WORK REQUIRED:
Return the span of the passage on will in Buddhism from "There is really" up to and including "existing sentient being.", copied word for word.

EXTRACT TO READ:
--- START ---

There is really no permanent will since there is no permanent self or anything permanent. Free seems to be added for the sake of baseless and assertive religious arguments of an all knowing unknown agent. Will is volition and means choices or mental actions prior to any body, speech or other mental actions present in the current existing sentient being.
According to Buddhism, our current actions are based on the following:
1. The Fruit: The possible maturity of results from past actions (Vipaka) based on favorable current conditions and its inherent influence to current actions.
2. The Seed: Current volitional actions produced from contacting with sense objects from sense bases (or organs).
So to put things briefly, our actions are dictated based on not only past events, but additionally, also compounding with our current events. So a will or volition is only one of several mental faculties (a tool if you will) associating with other mental faculties and some processes of exchanging data to aid in the production of personal experience or personal consciousness.

--- END ---

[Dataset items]
--- START ---

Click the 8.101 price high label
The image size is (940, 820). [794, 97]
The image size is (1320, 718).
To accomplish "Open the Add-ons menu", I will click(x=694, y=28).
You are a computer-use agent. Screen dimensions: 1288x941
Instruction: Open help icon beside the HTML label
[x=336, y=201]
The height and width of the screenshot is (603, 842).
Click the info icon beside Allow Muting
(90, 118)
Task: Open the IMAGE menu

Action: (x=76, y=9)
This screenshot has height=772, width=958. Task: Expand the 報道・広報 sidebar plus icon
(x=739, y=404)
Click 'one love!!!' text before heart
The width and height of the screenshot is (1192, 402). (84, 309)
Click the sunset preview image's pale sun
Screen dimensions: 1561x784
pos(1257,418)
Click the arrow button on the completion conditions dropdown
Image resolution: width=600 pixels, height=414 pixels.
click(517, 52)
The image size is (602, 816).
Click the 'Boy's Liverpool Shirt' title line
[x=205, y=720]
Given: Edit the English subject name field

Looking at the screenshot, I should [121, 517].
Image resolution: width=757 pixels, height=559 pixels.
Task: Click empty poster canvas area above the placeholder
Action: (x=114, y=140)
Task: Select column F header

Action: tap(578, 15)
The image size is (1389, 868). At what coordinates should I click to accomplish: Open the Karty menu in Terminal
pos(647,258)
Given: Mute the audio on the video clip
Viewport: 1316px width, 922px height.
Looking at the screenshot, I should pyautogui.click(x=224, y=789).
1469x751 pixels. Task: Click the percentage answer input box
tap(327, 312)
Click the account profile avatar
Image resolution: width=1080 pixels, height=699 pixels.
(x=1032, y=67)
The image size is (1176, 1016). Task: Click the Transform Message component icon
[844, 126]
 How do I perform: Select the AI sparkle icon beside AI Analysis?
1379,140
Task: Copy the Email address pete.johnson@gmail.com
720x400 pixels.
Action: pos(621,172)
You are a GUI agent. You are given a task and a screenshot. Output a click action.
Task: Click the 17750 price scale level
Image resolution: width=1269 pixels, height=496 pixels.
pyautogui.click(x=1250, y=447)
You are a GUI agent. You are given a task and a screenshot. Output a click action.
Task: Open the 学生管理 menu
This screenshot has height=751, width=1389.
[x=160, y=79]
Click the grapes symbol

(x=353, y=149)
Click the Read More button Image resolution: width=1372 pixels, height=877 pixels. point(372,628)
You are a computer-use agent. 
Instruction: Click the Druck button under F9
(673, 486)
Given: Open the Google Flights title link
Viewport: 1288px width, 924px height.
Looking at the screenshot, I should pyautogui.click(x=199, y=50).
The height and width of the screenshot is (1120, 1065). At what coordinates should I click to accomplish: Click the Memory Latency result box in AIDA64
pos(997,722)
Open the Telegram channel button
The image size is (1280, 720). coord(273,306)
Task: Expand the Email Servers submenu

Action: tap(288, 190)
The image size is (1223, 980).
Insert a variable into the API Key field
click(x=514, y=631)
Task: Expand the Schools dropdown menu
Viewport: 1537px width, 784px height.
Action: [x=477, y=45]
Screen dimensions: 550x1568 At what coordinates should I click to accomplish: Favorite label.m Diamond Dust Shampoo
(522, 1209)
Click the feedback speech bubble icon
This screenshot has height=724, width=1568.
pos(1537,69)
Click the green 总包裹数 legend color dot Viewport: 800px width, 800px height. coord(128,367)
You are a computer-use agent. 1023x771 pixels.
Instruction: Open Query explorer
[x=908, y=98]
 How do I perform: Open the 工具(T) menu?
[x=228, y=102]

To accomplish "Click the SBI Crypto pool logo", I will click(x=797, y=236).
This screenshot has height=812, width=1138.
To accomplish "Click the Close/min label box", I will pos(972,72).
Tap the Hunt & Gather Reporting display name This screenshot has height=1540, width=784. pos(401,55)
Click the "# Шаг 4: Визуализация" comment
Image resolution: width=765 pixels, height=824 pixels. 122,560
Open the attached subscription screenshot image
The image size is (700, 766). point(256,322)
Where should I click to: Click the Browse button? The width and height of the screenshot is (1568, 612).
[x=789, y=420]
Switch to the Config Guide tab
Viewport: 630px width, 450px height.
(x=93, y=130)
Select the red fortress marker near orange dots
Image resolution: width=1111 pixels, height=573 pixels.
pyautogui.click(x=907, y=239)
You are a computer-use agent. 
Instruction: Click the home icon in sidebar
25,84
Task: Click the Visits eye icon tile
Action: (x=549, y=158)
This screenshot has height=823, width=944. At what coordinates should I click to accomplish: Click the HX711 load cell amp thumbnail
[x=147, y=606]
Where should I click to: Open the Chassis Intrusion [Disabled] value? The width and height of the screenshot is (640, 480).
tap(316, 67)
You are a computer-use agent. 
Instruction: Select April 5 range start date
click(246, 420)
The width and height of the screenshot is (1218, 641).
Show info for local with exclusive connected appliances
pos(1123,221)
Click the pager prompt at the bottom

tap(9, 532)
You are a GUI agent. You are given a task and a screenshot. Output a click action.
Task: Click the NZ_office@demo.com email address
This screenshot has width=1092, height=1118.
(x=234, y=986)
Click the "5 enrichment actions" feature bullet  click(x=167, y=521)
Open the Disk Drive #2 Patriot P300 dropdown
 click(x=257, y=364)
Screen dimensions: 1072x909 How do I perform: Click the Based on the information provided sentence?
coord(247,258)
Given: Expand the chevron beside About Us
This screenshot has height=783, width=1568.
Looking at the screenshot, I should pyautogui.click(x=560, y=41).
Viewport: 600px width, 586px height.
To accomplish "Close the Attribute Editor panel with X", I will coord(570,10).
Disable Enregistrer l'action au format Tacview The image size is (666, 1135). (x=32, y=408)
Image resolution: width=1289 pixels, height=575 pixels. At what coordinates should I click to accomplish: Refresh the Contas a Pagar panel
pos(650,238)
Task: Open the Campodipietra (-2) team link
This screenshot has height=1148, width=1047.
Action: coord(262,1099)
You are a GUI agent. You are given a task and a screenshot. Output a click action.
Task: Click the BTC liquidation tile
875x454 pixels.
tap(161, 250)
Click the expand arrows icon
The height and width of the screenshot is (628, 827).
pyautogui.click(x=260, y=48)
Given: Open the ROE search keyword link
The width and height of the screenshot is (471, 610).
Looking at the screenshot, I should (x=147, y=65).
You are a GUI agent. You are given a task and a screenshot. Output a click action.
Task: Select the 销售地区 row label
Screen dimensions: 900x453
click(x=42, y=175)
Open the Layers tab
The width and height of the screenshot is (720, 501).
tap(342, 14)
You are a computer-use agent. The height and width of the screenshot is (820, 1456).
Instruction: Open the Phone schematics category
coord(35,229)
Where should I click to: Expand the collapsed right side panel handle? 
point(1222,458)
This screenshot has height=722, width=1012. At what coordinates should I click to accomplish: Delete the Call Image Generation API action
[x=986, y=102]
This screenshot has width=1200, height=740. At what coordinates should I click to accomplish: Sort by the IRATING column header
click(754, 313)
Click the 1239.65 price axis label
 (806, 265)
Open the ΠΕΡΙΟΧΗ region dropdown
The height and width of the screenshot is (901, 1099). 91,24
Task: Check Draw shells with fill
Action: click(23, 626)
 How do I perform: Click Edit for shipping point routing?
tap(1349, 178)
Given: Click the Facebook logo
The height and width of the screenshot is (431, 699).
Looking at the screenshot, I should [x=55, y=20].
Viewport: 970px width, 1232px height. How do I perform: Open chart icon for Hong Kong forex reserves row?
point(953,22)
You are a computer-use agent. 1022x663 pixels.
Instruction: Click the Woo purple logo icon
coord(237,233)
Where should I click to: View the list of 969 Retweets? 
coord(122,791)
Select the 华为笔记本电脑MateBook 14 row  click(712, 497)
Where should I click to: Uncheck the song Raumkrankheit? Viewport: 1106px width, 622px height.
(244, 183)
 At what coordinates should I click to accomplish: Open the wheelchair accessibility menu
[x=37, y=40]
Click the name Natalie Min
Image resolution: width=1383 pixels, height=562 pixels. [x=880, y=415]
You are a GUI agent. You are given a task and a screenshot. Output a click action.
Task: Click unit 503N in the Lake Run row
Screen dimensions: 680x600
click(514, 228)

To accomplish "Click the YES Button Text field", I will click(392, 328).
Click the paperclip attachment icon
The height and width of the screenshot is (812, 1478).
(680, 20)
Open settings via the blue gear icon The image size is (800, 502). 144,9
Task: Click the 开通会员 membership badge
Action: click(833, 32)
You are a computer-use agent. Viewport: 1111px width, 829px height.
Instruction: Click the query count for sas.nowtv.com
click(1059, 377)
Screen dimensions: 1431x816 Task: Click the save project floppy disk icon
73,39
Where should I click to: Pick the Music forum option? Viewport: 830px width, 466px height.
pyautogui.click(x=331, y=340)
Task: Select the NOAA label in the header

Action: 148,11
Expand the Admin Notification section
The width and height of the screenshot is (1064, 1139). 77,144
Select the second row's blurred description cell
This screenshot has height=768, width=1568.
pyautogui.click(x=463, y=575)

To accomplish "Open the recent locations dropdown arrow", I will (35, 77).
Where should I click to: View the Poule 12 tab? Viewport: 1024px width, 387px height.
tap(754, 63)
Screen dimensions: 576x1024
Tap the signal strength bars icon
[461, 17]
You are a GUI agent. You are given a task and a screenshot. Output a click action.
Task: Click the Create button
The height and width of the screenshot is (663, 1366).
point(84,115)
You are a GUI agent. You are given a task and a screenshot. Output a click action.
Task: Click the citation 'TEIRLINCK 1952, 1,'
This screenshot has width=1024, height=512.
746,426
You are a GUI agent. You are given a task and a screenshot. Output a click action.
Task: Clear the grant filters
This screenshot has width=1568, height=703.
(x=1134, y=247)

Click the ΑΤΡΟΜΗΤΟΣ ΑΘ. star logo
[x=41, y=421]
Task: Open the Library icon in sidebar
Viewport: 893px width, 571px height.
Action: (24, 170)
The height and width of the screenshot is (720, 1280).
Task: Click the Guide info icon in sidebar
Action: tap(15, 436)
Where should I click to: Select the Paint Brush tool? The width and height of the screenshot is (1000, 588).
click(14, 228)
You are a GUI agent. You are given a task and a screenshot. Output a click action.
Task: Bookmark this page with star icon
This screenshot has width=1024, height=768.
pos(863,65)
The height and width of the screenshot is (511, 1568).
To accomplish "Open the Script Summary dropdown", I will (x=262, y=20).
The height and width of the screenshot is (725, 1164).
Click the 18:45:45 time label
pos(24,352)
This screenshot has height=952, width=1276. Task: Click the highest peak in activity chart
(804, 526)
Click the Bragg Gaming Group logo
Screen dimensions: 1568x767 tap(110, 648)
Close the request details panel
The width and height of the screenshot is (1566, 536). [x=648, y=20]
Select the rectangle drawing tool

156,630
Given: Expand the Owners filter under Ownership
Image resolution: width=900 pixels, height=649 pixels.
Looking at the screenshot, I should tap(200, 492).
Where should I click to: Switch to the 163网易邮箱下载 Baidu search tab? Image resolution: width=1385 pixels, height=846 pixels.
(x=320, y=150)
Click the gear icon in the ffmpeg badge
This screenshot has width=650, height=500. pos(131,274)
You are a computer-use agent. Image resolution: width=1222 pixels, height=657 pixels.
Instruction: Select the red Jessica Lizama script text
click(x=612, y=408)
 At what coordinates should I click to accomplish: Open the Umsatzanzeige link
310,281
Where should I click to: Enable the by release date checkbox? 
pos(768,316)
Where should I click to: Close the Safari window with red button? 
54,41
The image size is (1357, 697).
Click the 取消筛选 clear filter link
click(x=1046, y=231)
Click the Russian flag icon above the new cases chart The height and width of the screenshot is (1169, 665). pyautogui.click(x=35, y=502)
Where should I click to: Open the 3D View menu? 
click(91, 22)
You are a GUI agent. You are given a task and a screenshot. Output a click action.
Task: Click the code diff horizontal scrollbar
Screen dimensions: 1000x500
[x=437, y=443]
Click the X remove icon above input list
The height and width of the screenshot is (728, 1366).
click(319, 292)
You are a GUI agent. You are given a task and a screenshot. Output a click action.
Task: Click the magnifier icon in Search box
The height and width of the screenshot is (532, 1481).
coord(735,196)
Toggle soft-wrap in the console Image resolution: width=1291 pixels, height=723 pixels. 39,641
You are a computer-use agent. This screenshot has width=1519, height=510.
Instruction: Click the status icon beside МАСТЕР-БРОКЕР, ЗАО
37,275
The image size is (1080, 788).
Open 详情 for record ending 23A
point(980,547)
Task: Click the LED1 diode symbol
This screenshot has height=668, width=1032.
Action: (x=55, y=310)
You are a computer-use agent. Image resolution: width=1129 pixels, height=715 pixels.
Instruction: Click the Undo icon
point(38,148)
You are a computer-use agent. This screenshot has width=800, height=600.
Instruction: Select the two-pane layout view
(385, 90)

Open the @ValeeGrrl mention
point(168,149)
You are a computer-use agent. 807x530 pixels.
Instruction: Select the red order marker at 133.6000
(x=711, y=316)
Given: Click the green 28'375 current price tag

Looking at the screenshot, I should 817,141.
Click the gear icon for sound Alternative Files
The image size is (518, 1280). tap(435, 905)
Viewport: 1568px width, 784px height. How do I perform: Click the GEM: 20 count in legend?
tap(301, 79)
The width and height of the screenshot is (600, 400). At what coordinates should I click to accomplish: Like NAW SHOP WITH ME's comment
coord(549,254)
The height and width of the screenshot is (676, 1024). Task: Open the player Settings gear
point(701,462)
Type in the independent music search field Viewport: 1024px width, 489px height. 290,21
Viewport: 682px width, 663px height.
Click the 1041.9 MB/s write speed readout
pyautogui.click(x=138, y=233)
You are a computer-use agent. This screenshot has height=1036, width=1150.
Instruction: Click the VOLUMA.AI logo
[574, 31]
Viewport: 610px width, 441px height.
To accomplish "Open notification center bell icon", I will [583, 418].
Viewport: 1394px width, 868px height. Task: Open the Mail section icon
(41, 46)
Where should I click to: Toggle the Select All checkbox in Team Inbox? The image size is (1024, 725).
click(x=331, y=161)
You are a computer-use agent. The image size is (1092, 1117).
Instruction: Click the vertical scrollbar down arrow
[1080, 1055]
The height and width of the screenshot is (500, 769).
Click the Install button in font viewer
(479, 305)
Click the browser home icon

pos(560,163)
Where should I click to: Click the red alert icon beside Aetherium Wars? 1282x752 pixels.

--- END ---

WRITTEN RESPONSE:
There is really no permanent will since there is no permanent self or anything permanent. Free seems to be added for the sake of baseless and assertive religious arguments of an all knowing unknown agent. Will is volition and means choices or mental actions prior to any body, speech or other mental actions present in the current existing sentient being.